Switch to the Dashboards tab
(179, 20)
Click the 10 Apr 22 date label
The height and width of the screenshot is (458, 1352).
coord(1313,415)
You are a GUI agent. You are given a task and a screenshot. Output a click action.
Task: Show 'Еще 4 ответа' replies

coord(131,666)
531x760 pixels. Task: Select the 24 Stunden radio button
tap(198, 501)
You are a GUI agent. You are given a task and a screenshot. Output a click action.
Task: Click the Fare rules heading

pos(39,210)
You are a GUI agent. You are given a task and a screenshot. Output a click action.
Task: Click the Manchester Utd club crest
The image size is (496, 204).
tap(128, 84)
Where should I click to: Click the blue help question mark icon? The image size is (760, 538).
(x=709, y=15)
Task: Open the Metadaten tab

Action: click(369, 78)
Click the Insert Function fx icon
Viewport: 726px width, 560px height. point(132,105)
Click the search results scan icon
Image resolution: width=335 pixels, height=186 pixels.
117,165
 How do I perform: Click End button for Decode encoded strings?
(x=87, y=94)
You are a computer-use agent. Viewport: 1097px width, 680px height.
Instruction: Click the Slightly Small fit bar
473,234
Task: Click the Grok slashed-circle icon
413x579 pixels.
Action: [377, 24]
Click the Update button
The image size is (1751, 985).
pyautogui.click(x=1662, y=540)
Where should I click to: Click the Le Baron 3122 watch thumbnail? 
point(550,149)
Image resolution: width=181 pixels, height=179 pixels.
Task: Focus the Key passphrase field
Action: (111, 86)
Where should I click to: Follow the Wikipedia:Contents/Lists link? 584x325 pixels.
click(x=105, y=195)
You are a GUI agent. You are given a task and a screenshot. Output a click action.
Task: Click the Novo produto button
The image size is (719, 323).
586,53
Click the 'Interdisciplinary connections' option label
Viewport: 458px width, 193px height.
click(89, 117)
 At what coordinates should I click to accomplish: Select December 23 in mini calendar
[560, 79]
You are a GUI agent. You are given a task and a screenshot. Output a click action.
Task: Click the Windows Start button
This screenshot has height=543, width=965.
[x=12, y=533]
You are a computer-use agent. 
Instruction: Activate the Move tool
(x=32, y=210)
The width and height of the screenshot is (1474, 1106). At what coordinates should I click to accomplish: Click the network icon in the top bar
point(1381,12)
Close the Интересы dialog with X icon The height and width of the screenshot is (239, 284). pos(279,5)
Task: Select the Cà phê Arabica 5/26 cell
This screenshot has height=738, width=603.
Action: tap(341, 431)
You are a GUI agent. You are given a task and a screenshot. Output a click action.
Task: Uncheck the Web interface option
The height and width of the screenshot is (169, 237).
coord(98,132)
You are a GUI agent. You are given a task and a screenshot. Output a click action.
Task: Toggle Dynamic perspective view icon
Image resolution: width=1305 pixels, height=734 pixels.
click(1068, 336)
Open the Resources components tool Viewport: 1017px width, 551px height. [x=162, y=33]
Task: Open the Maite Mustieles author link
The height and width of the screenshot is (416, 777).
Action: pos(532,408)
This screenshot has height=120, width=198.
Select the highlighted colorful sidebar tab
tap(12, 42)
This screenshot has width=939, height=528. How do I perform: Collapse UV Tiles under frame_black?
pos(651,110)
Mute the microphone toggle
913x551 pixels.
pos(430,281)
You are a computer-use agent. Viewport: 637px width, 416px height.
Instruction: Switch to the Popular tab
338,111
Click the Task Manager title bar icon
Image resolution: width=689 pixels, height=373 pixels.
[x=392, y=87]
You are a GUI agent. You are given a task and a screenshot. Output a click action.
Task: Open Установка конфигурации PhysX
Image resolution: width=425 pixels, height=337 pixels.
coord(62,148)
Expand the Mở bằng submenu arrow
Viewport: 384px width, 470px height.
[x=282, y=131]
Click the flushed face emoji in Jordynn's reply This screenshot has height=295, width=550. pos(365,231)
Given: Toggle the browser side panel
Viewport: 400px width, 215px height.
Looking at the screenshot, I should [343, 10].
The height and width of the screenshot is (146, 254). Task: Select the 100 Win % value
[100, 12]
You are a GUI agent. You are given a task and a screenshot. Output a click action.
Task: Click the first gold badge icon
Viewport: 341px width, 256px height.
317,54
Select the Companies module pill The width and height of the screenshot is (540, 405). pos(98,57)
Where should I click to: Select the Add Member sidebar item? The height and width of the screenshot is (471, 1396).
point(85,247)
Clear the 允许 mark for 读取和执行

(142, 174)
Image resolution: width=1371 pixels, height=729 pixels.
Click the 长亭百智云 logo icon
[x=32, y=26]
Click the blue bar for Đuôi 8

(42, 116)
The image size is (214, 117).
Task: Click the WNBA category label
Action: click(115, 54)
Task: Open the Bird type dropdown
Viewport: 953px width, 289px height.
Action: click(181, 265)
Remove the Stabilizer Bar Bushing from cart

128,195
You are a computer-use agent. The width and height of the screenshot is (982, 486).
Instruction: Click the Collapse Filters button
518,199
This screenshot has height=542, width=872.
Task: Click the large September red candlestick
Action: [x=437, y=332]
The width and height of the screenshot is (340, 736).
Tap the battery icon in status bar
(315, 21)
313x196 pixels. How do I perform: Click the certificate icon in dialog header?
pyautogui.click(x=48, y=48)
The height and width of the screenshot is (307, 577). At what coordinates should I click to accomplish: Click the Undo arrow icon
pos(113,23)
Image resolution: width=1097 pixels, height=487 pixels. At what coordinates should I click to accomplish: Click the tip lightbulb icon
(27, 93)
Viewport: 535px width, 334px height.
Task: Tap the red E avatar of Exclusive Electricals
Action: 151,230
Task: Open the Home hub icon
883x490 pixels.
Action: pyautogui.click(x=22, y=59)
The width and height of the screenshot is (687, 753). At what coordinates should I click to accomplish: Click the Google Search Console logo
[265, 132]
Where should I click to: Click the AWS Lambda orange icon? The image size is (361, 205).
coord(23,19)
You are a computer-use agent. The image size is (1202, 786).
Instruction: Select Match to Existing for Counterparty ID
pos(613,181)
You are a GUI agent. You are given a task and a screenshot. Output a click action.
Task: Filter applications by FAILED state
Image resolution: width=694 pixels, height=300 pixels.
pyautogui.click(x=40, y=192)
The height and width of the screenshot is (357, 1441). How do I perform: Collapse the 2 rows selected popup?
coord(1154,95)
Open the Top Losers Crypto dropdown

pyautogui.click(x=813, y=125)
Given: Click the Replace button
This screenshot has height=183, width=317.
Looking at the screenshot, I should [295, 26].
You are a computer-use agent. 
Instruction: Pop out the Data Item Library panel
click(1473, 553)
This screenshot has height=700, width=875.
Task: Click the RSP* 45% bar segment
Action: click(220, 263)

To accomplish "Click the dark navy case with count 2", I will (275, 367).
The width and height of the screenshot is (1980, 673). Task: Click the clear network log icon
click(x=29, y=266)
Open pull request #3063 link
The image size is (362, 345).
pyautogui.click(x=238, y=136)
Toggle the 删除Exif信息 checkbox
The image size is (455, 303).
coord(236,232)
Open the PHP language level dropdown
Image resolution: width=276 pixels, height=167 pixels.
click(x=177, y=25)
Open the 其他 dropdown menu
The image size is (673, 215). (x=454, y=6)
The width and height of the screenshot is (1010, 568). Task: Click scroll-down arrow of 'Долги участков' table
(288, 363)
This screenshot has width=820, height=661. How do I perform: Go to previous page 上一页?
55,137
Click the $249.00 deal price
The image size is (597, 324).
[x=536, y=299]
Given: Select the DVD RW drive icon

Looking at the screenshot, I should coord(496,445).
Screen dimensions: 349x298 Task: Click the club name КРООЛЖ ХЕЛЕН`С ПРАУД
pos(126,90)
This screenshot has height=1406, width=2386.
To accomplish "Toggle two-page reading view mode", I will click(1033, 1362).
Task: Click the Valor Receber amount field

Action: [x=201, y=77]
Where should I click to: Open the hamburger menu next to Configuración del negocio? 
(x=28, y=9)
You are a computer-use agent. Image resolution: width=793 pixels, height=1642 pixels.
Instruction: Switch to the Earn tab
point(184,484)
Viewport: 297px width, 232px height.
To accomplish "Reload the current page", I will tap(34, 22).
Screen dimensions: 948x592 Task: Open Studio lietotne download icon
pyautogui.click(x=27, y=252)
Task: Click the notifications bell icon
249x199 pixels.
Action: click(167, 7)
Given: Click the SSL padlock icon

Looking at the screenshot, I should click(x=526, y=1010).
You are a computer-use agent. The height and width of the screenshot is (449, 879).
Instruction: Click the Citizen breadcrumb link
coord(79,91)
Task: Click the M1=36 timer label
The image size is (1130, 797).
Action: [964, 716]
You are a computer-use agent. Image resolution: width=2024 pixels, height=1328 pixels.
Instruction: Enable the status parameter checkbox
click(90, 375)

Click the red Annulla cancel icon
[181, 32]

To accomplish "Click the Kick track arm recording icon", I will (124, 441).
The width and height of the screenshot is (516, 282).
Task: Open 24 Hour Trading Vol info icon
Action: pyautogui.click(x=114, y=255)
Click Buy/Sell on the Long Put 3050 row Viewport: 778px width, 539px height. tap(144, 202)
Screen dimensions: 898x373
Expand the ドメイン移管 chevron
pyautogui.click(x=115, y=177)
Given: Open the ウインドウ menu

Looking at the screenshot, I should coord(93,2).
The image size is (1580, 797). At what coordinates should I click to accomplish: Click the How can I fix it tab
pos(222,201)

◆ Given problem ◆
Copy out the lines of the listing between the lines holding "The width and height of the screenshot is (687, 753)." and "pos(613,181)", inclusive, requests and all, but multiply each click coordinate in the answers by 0.95 and round to whole numbers, with halves rounding up. Leave every other number unchanged, and give only those lines.

◆ Answer to this problem ◆
The width and height of the screenshot is (687, 753). At what coordinates should I click to accomplish: Click the Google Search Console logo
[252, 125]
Where should I click to: Click the AWS Lambda orange icon? The image size is (361, 205).
coord(22,18)
You are a computer-use agent. The image size is (1202, 786).
Instruction: Select Match to Existing for Counterparty ID
pos(582,172)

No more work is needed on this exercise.